══ DATA FOR PROCESSING
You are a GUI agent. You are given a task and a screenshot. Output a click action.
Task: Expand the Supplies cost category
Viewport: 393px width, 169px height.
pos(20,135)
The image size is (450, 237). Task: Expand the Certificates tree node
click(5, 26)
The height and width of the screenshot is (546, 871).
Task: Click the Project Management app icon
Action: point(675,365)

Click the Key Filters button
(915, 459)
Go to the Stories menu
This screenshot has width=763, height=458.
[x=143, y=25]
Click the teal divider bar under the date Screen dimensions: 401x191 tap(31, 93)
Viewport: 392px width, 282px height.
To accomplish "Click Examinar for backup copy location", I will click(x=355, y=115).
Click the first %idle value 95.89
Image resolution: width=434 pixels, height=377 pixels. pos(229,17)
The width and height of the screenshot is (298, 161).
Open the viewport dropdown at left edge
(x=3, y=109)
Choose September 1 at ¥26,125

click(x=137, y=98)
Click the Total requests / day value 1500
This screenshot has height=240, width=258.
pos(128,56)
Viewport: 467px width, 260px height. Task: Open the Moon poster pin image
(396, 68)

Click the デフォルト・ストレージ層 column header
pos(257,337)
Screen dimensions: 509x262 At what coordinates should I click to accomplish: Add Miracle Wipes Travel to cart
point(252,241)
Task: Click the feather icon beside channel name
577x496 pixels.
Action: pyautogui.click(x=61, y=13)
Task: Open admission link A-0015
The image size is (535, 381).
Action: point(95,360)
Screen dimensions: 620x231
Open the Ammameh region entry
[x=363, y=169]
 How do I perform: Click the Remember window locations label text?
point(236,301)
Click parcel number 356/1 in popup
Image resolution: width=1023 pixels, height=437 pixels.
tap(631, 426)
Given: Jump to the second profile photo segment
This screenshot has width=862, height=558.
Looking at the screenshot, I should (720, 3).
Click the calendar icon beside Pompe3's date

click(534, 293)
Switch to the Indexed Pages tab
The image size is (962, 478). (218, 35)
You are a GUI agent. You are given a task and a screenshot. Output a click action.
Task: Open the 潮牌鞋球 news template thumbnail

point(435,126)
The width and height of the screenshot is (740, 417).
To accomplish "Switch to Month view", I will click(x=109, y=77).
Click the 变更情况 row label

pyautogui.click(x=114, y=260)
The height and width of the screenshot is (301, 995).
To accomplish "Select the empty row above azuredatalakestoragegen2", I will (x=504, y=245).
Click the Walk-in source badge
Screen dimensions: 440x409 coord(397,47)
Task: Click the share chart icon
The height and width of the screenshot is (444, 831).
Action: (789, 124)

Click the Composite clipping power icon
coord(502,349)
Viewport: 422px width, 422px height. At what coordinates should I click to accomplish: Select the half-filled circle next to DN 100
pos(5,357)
════
**EXERCISE**
Beginning at the top of the data, extract each line through the line containing "Click the teal" and return those lines exactly, with nothing added.

**ANSWER BOX**
You are a GUI agent. You are given a task and a screenshot. Output a click action.
Task: Expand the Supplies cost category
Viewport: 393px width, 169px height.
pos(20,135)
The image size is (450, 237). Task: Expand the Certificates tree node
click(5, 26)
The height and width of the screenshot is (546, 871).
Task: Click the Project Management app icon
Action: point(675,365)

Click the Key Filters button
(915, 459)
Go to the Stories menu
This screenshot has width=763, height=458.
[x=143, y=25]
Click the teal divider bar under the date Screen dimensions: 401x191 tap(31, 93)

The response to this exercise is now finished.